Vivre en harmonie avec les autres, en harmonie avec le vivant et la nature vont-ils être les nouveaux paradigmes dans le monde d’après ?
Le lien
Au-delà des différences et des spécificités, une cellule sait qu’elle partage le même ADN que ses congénères. Les cellules du foie sont différentes de celles du cœur. Les cellules de la peau sont différentes de celles du cerveau. Mais elles savent toutes qu’elles partagent une même identité qui les transcende.
Va-t-on inventer ensemble un monde ou chacun a sa place ?
Vous pouvez retrouver d’autres caractéristiques du vivant qui peuvent nous inspirer ici.
Alors, on fait quoi ?
Demandons-nous si nous pourrions être comme les cellules, non pas cette fois à l’échelle de cellules dans un corps, mais à l’échelle d’êtres humains et de l’humanité.
Alors, nous pourrions, naturellement et instinctivement trouver les moyens non seulement de survivre, mais surtout de vivre et de s’épanouir individuellement et collectivement à l’échelle de l’humanité.
Nous réussirons alors l’émergence décrite par les théories du chaos. Ce que Edgar Morin appelle la métamorphose.
Nous serons ainsi capables de réaliser notre propre métamorphose et la métamorphose de l’humanité vers un système plus complexe et plus harmonieux où chacune, chacun, trouverait naturellement, organiquement, sa place.
Ce n’est pas réaliste ? C’est un rêve ?
Normalement, c’est là que les membres de la tribu des Houimais surgissent avec leur : « c’est bien gentil tout çà, mais c’est un rêve, cela n’est pas possible dans la réalité. Elles sont où tes idées pratiques ? »
Alors mon conseil, c’est d’être gentil et indulgent avec les Houmais que vous rencontrez (et avec le Houimais qui est en chacun d’entre nous…)
Dans les grandes transitions, c’est toujours difficile de voir le nouveau monde emerger 🙂
Je conseille par exemple, de commencer par des films ou livres super pratiques et pédagogiques comme le film Demain de Cyril Dion et Mélanie Laurent, ou le livre Un million de révolutions tranquilles de Bénédicte Manier.

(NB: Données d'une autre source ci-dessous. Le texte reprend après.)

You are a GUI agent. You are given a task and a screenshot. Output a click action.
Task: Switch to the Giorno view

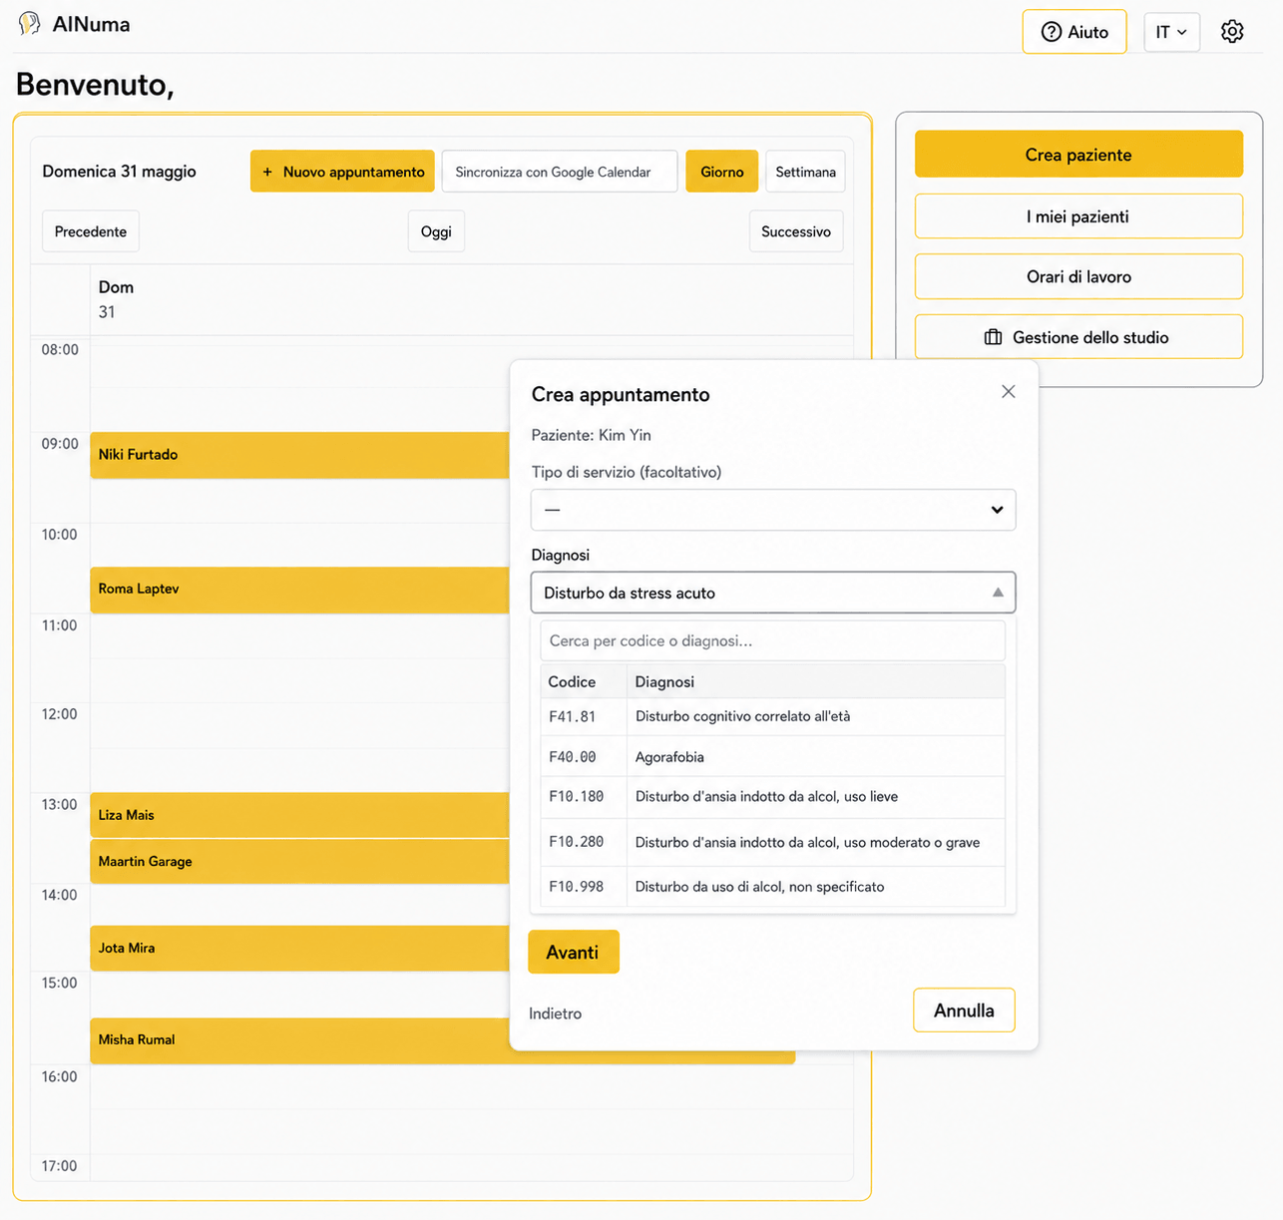(721, 172)
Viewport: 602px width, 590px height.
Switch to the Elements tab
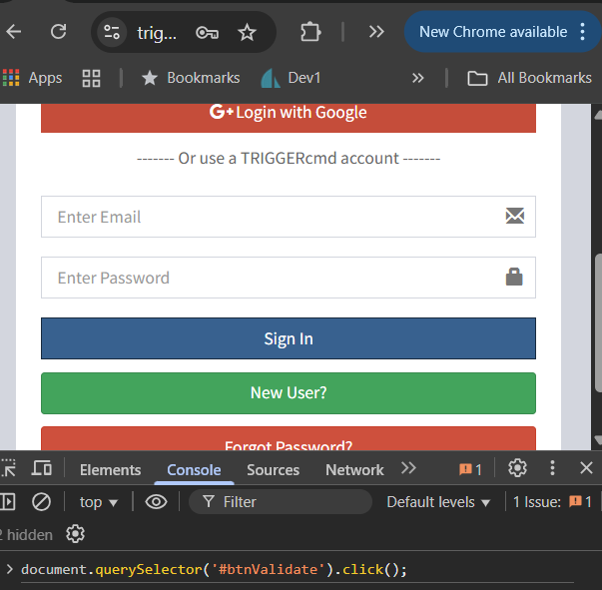[110, 470]
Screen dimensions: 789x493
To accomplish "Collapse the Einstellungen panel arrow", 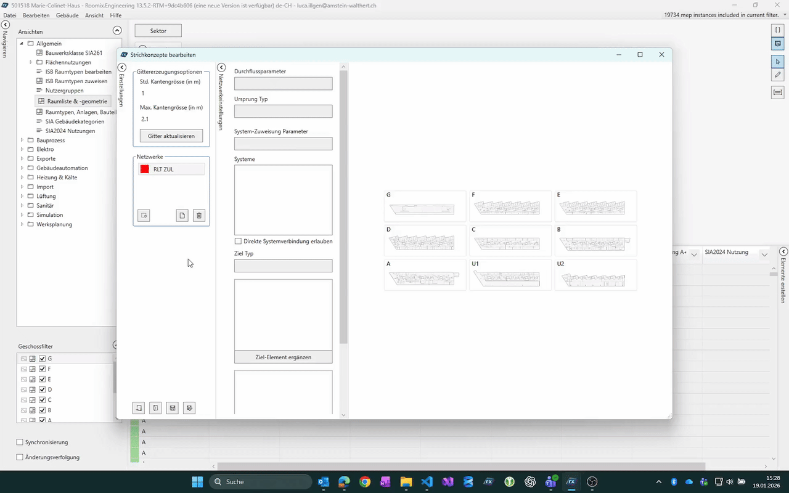I will coord(121,67).
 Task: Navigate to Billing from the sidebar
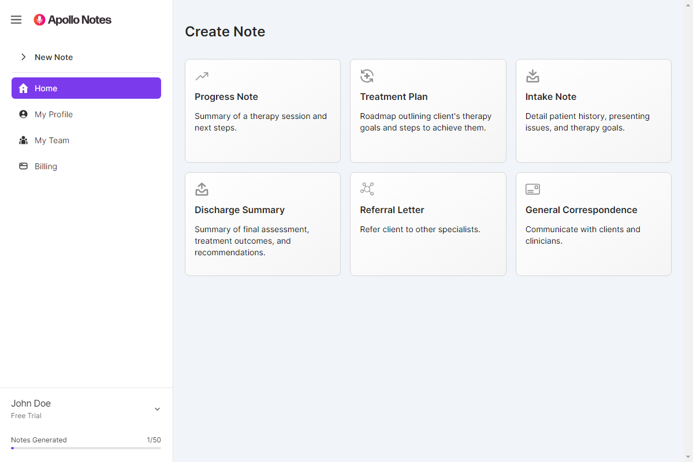(x=45, y=166)

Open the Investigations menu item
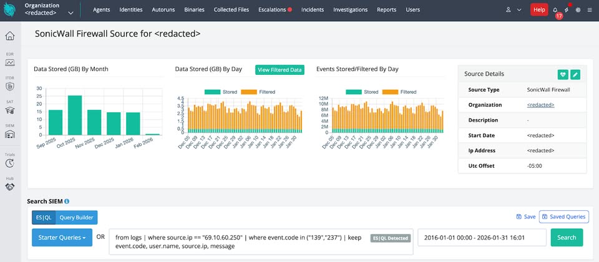(x=350, y=10)
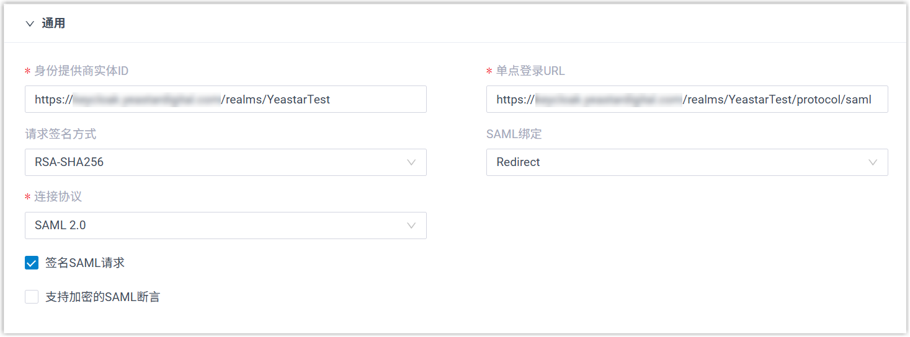This screenshot has height=337, width=910.
Task: Enable the 支持加密的SAML断言 checkbox
Action: pyautogui.click(x=32, y=297)
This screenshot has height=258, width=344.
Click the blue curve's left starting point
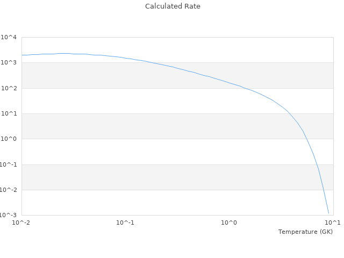tap(22, 55)
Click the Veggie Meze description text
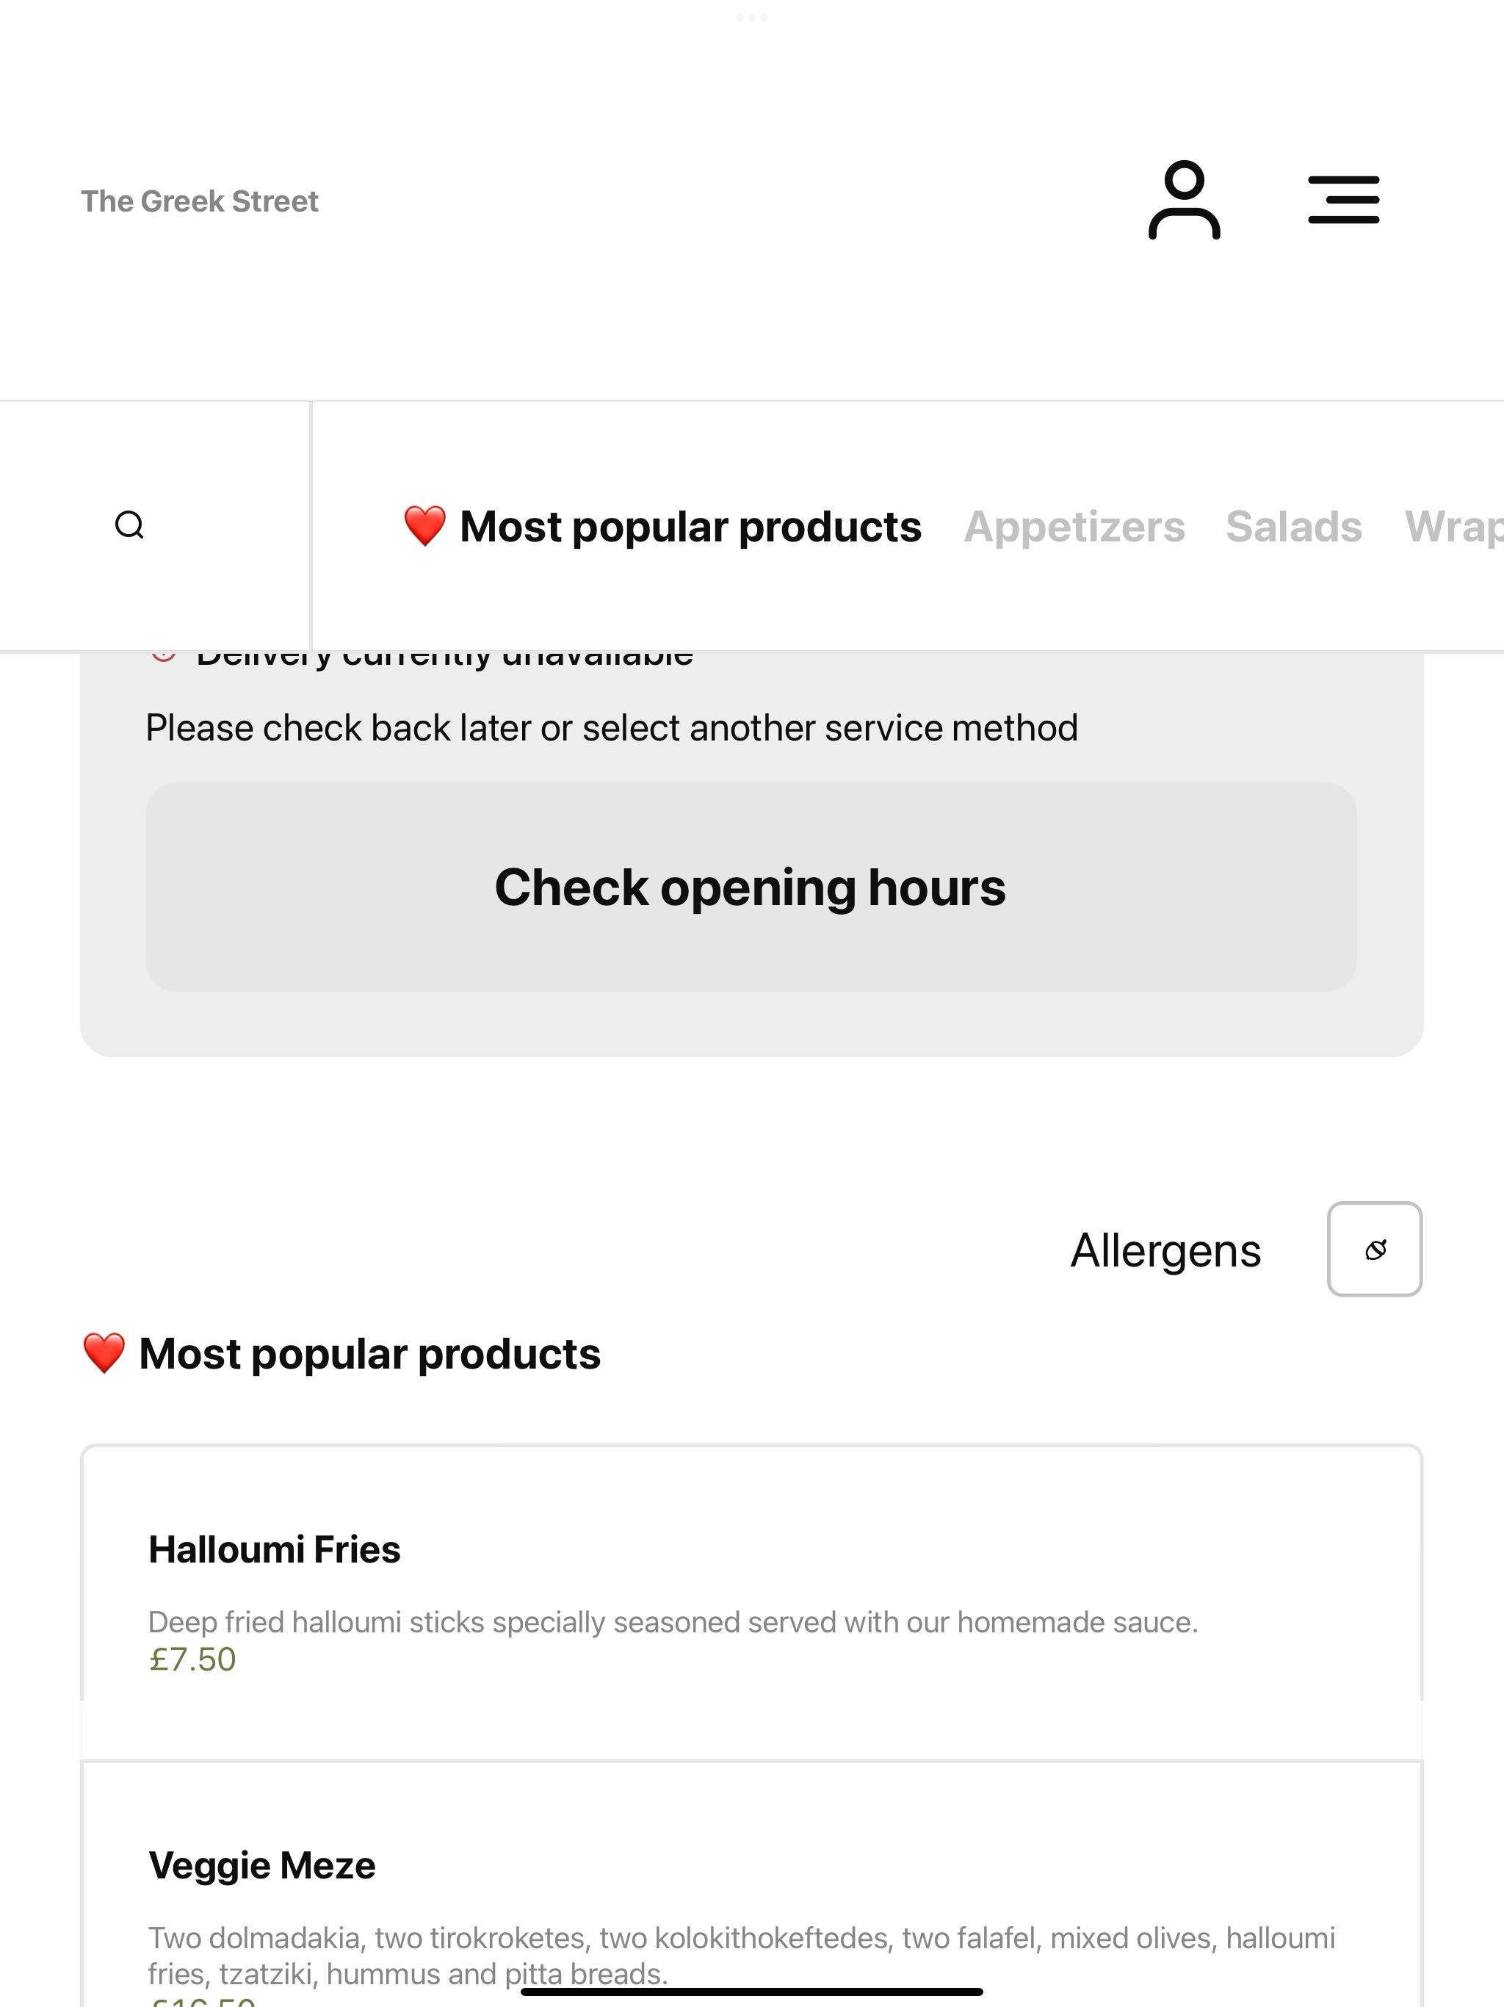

Dans la tempête, c’est justement cela le phare qui nous donne le cap : les rêves et la capacité d’imaginer l’après 🙂
Alors, on s’accroche pendant la tempête, on se tient les coudes et on réfléchis à la suite ?
« Dans les situations désespérées, la seule sagesse est l’optimisme aveugle » – Jean Dutourd
UPDATE
J’aime beaucoup ce que dit Gaël Giiraud, en particulier sur les communs, la relocalisation et l’écologie (merci Isabelle).
Je le met clairement dans la tribu des émergeologues !
J’aime beaucoup aussi l’idéee de François (merci !) :
Je suis convaincu que de la crise « émergera », en fait se consolidera parce qu’elle déjà émergé, une génération Covid : une jeunes génération qui se dira qu’on est passé près d’un certain effondrement (de nos économies, de nos certitudes, de certaines de nos priorités), que celui-ci est en effet possible, et que nous ne pouvons plus subir les choix sans utiliser notre liberté de changer la direction du monde. Je crois que cette génération va nous pousser vers plus de radicalité écologique, sociale et humaniste et c’est tant mieux.
Et l’idée de Thierry (merci !) :
Je suis pour une synthèse entre la pensée asiatique qui dit « à chaque vent, un cap » ET notre pensée cartésienne qui dit « il n’y a pas de vent favorable pour qui n’a pas de cap ».